In your answer, transcribe all of the data exactly.

##### Provided material

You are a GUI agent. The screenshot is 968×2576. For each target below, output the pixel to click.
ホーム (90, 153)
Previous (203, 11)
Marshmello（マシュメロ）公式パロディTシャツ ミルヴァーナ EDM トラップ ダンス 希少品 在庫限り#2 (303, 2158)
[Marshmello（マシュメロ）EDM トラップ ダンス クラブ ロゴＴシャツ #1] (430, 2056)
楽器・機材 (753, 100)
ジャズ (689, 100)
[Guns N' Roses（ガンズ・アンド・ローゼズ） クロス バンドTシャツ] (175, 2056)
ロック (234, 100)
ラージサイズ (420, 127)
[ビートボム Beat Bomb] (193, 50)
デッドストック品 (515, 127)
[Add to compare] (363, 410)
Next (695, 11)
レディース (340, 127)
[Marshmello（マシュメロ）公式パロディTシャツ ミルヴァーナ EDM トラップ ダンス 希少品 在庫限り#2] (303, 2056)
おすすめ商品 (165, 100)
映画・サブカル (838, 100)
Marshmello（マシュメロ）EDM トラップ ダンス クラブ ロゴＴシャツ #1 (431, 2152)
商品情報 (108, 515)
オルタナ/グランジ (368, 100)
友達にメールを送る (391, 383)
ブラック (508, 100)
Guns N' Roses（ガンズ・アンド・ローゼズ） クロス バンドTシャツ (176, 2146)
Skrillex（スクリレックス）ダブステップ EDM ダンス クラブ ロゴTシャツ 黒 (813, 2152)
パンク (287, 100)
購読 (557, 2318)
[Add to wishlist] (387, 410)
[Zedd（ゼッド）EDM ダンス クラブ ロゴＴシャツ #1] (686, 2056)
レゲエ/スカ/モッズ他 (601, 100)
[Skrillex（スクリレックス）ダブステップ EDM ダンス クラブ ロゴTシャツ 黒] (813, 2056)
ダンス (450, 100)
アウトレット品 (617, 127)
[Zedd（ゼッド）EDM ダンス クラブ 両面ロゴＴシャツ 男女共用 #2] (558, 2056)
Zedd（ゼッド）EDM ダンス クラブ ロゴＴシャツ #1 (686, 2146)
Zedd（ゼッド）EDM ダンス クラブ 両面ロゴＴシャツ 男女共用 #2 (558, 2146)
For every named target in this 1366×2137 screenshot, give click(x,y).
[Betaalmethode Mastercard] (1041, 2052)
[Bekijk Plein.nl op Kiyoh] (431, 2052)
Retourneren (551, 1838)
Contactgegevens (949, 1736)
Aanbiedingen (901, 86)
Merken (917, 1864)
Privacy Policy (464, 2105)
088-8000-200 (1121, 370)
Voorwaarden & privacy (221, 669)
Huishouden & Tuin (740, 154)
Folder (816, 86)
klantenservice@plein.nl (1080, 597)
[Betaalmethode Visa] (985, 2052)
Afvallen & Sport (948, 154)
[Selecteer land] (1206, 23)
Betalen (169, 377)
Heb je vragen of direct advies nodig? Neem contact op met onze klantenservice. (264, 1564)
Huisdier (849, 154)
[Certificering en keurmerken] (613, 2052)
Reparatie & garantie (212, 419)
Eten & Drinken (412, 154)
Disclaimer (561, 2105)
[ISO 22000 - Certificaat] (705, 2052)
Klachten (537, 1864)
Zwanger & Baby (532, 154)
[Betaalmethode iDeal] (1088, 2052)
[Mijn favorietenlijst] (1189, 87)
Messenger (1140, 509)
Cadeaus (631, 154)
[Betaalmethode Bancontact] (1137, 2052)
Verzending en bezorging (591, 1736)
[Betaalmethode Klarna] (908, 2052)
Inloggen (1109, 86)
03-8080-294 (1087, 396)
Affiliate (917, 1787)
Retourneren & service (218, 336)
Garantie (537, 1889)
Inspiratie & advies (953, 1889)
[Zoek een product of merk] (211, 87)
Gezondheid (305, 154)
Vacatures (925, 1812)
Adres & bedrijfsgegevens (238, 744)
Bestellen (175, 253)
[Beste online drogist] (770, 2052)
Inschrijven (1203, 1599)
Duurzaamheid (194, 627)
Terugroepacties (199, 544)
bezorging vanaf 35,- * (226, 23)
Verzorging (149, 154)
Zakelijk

##########

→ Response:
You are a GUI agent. The screenshot is 968×2576. For each target below, output the pixel to click.
ホーム (90, 153)
Previous (203, 11)
Marshmello（マシュメロ）公式パロディTシャツ ミルヴァーナ EDM トラップ ダンス 希少品 在庫限り#2 (303, 2158)
[Marshmello（マシュメロ）EDM トラップ ダンス クラブ ロゴＴシャツ #1] (430, 2056)
楽器・機材 (753, 100)
ジャズ (689, 100)
[Guns N' Roses（ガンズ・アンド・ローゼズ） クロス バンドTシャツ] (175, 2056)
ロック (234, 100)
ラージサイズ (420, 127)
[ビートボム Beat Bomb] (193, 50)
デッドストック品 (515, 127)
[Add to compare] (363, 410)
Next (695, 11)
レディース (340, 127)
[Marshmello（マシュメロ）公式パロディTシャツ ミルヴァーナ EDM トラップ ダンス 希少品 在庫限り#2] (303, 2056)
おすすめ商品 (165, 100)
映画・サブカル (838, 100)
Marshmello（マシュメロ）EDM トラップ ダンス クラブ ロゴＴシャツ #1 (431, 2152)
商品情報 (108, 515)
オルタナ/グランジ (368, 100)
友達にメールを送る (391, 383)
ブラック (508, 100)
Guns N' Roses（ガンズ・アンド・ローゼズ） クロス バンドTシャツ (176, 2146)
Skrillex（スクリレックス）ダブステップ EDM ダンス クラブ ロゴTシャツ 黒 (813, 2152)
パンク (287, 100)
購読 (557, 2318)
[Add to wishlist] (387, 410)
[Zedd（ゼッド）EDM ダンス クラブ ロゴＴシャツ #1] (686, 2056)
レゲエ/スカ/モッズ他 (601, 100)
[Skrillex（スクリレックス）ダブステップ EDM ダンス クラブ ロゴTシャツ 黒] (813, 2056)
ダンス (450, 100)
アウトレット品 (617, 127)
[Zedd（ゼッド）EDM ダンス クラブ 両面ロゴＴシャツ 男女共用 #2] (558, 2056)
Zedd（ゼッド）EDM ダンス クラブ ロゴＴシャツ #1 (686, 2146)
Zedd（ゼッド）EDM ダンス クラブ 両面ロゴＴシャツ 男女共用 #2 (558, 2146)
For every named target in this 1366×2137 screenshot, give click(x,y).
[Betaalmethode Mastercard] (1041, 2052)
[Bekijk Plein.nl op Kiyoh] (431, 2052)
Retourneren (551, 1838)
Contactgegevens (949, 1736)
Aanbiedingen (901, 86)
Merken (917, 1864)
Privacy Policy (464, 2105)
088-8000-200 (1121, 370)
Voorwaarden & privacy (221, 669)
Huishouden & Tuin (740, 154)
Folder (816, 86)
klantenservice@plein.nl (1080, 597)
[Betaalmethode Visa] (985, 2052)
Afvallen & Sport (948, 154)
[Selecteer land] (1206, 23)
Betalen (169, 377)
Heb je vragen of direct advies nodig? Neem contact op met onze klantenservice. (264, 1564)
Huisdier (849, 154)
[Certificering en keurmerken] (613, 2052)
Reparatie & garantie (212, 419)
Eten & Drinken (412, 154)
Disclaimer (561, 2105)
[ISO 22000 - Certificaat] (705, 2052)
Klachten (537, 1864)
Zwanger & Baby (532, 154)
[Betaalmethode iDeal] (1088, 2052)
[Mijn favorietenlijst] (1189, 87)
Messenger (1140, 509)
Cadeaus (631, 154)
[Betaalmethode Bancontact] (1137, 2052)
Verzending en bezorging (591, 1736)
[Betaalmethode Klarna] (908, 2052)
Inloggen (1109, 86)
03-8080-294 (1087, 396)
Affiliate (917, 1787)
Retourneren & service (218, 336)
Garantie (537, 1889)
Inspiratie & advies (953, 1889)
[Zoek een product of merk] (211, 87)
Gezondheid (305, 154)
Vacatures (925, 1812)
Adres & bedrijfsgegevens (238, 744)
Bestellen (175, 253)
[Beste online drogist] (770, 2052)
Inschrijven (1203, 1599)
Duurzaamheid (194, 627)
Terugroepacties (199, 544)
bezorging vanaf 35,- * (226, 23)
Verzorging (149, 154)
Zakelijk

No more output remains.